How 3 teachers responded to gunfire to save a life
MONTGOMERY, Ala. — Before paramedics or police arrived at the scene of the shooting outside an Alabama high school Wednesday, three teachers combined their efforts to save a girl struck by the bullet.
School at had just ended at Robert E. Lee High School in Montgomery. The bell had rung. Teachers Angela Washington and Felix Tyree were in Room 335 on the third floor. Washington was thinking about going home to see her daughter. Tyree was looking forward to watching basketball at home.
Then the shots rang out from just outside the school.
Tyree looked out the open window and saw students “scattering around.” He took off downstairs. Washington followed.
“I looked out the window and saw the young girl,” Washington said the day after the shooting. “He ended up running down because he saw her on the ground. I looked out and heard her friend say, ‘She’s down,’ and I just ran down there and tried to do the best I can to save her. There was nothing to think about. It’s just something you spontaneously do if it’s anybody down on the street.”
Already outside was Scott King, a teacher and former firefighter. He was near the fence talking to a security guard when he heard the crack of the .40-caliber pistol.
“I heard shots, and I’m like, ‘No way,’” King said. “I turn around and see a young man in the field firing off shots. It seemed so surreal. Then I heard a young lady say somebody was shot. So I turned around and ran to that young lady.”
King found the girl first and immediately put his medical training to use. She had been shot in the neck. He checked her breathing. Tyree came over to help, followed by Washington.
“I just had to react,” Tyree said. “We all reacted. Thank God we were able to be there.”
Tyree had been involved in a similar situation when a student at Wetumpka Junior High School stabbed another with scissors. He knew he had to talk to the girl and keep her calm.
“Those feelings came back. Those emotions came back,” Tyree said.

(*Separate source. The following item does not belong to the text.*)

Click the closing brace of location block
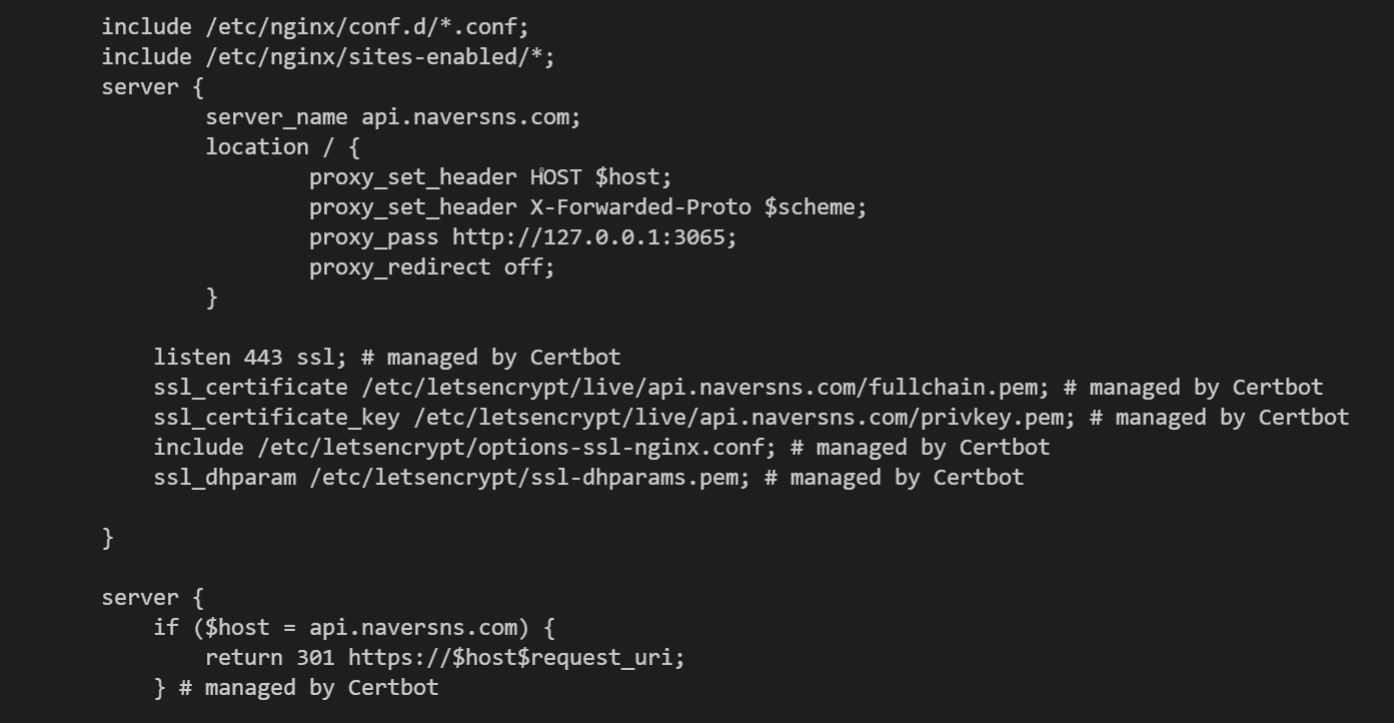 212,297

King asked for something to stop the bleeding. Washington literally gave him the shirt off her back. King pressed it to the wound.
“I responded swiftly and did what I had to do,” King said. “I had exceptional people here to help me.”
None of the three could recall exactly how long that moment lasted, but then the rest of the world caught up to them. Principal Lorenza Pharrams checked on the group. The school was put on lockdown. Police arrived and arrested a 16-year-old suspect.
King kept his fingers on the girl’s wounds until the medics had her stable. She was eventually flown to Birmingham Children’s Hospital in critical but stable condition.
While she was bleeding on the ground outside her school, however, King said she was “cool as a cucumber.”
“We had a great conversation. She talked about what she’s going to do for spring break and showed so much resilience throughout the whole situation,” King said.
It was a situation every teacher must be prepared for but never wants to endure. Washington went home and spoke to her daughter, but the conversation was much different than it would have been.
“It was more consoling. She was there for me,” Washington said.
Tyree watched basketball but said it was more to decompress than anything. He also cried.
King moved to Wetumpka in October after being a firefighter in Columbus. He said he became a teacher so he could have an impact on kids’ lives. He, Tyree and Washington fulfilled that goal in the most important way possible Wednesday.
“I told my wife that I was supposed to be here and I was supposed to do what I did yesterday, but it’s not about me. I’m a servant and that’s what I do everyday,” King said.